Als Biowares Marketing-Direktor verantwortete Leo Olebe die globale Strategie für Star Wars: The Old Republic, ehe er als Global Director Games zu Facebook wechselte. IGM erklärt er, wie im Jahr 2020 Fachmärkte selbst zu mächtigen Spiele-Magazinen avancieren können und wie kleinere Studios dieselbe Aufmerksamkeit generieren
können wie Publisher mit Millionen-Budgets. 

IGM: Herr Olebe, wie sieht die perfekte Content-Marketing-Kampagne im Jahr 2020 aus?

Leo Olebe: Ich war vor meiner Position bei Facebook Marketing-Direktor bei Bioware und u.a. verantwortlich für die globalen Kampagnen von Star Wars: The Old Republic. Dort habe ich viel über Content-Marketing gelernt, und wie man Social-Media-Kanäle integriert. Unser Ziel war es, über ein Jahr hinweg jeden Freitag exklusive Inhalte zu produzieren: Dokumentarfilme, Interviews mit Gameplay-Designern, dem Creative Director, dem Autoren-Team. Es hat mir gezeigt, dass Timing und Planung viel wert sind, gerade auch weil bei Star Wars jeder einzelne Inhalt von EA und LucasFilm genehmigt werden muss. Noch wichtiger aber ist es, datengetrieben zu arbeiten: Gutes Content-Marketing funktioniert über Kunden-Segmentierung. Bleiben wir bei dem Beispiel: Wir haben Star-Wars-Fans, wir haben Anhänger des MMO-Genres, die wir als Kunden gewinnen wollen – Fans von World of Warcraft, Guild Wars oder Der Herr der Ringe Online. Und dann gibt es die Segmentierung für Inhalte: Es gibt Zielgruppen, die alles über die Engine, über Shader, über Grafik-Features lernen möchten. Es gibt eine Gruppe, die sehr interessiert an schauspielerischen Inhalten ist, an Motion-Capturing-Verfahren, an Synchron-Arbeit. Es gibt die Hardcore-Fans, die tief einsteigen möchten in die Mathematik hinter einem Rollenspiel: Wie funktioniert das Balancing? Wie die Klassenverteilung, die Waffen, die Jedi-Magie? Wir haben für alle diese Fan-Gruppierungen jeweils 52 Wochen an Inhalten geliefert. The Old Republic ist noch heute erfolgreich, 9 Jahre nach Launch.

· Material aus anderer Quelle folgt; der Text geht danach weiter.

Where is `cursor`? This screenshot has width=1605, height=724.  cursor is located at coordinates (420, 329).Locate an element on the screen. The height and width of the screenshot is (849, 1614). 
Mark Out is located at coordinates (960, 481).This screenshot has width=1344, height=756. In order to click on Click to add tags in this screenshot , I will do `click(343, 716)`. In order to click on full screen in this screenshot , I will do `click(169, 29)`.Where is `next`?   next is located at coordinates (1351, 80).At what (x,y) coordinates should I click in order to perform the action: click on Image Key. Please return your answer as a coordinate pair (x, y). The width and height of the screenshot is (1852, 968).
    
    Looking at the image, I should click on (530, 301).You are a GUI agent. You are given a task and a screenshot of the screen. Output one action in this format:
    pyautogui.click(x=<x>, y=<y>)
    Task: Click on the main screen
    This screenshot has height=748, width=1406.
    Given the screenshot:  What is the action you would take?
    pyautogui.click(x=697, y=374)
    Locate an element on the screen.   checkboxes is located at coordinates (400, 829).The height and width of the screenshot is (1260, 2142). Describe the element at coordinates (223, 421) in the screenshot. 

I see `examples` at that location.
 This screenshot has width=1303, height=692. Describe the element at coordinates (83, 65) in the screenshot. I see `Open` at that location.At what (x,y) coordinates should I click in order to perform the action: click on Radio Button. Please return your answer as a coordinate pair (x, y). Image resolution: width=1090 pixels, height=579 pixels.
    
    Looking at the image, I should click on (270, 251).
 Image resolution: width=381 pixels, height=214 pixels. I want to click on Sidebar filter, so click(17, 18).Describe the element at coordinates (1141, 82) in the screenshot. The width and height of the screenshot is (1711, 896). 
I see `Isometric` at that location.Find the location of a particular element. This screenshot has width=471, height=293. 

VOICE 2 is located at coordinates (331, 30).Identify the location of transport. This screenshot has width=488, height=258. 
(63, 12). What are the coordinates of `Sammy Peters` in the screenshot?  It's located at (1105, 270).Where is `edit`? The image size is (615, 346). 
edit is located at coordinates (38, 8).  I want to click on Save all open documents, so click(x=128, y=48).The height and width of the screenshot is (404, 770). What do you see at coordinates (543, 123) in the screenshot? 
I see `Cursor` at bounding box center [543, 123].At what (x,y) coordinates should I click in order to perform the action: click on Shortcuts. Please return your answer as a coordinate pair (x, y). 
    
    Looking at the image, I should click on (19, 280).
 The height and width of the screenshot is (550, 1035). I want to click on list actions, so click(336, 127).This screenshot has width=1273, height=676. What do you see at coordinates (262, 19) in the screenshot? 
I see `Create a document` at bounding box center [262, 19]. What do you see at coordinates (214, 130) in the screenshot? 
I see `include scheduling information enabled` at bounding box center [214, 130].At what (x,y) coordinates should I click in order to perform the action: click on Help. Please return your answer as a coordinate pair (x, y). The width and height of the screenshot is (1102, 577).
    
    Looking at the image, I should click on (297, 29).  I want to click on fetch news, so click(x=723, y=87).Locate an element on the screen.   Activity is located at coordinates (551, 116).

IGM: Braucht man dafür ein großes Team, wie es Bioware hat oder ist das auch mit geringeren Ressourcen für ein kleineres Studio mit weniger als 100 Mitarbeitern zu stemmen, was in Deutschland häufig der Fall ist?

Leo Olebe: Das Schöne an Facebook ist, dass wir enorm viele Daten zur Verfügung stellen, die sehr fein aufbereitet werden. Bevor es Social-Media-Netzwerke gab, mussten Sie teure Marktstudien von Instituten einkaufen, deren Daten oft schwer zu überprüfen waren. Heutzutage haben wir jeden Tag alle Daten vor uns: Wir wissen, in welcher Einkommensschicht sich unsere Fans befinden, in welchem Lebensabschnitt. Das ist wichtig, weil jüngere Spieler es bevorzugen, wenn man Inhalte in kurze Texte splittet, während unsere Generation lieber einen Artikel liest, der alle Informationen auf einmal anbietet. Es ist auch wichtig zu tracken, welche Art von Content-Marketing meine User bevorzugen: Texte oder Videos? Kurze Snippets, die ein bis drei Minuten gehen oder längere Dokumentationen um die 10 Minuten? Also ja, das ist sehr gut machbar für alle Teamgrößen, weil wir viele integrierte Tools haben, die die Auswertung von Content-Marketing-Aktivitäten und die Integration der unterschiedlichen Disziplinen erleichtern. Wir haben über eine Milliarde Gamer auf unserer Plattform, sie alle sind über Marketing erreichbar. Es gibt übrigens einige deutsche Studios, die ganz herausragende Social-Media-Arbeit leisten.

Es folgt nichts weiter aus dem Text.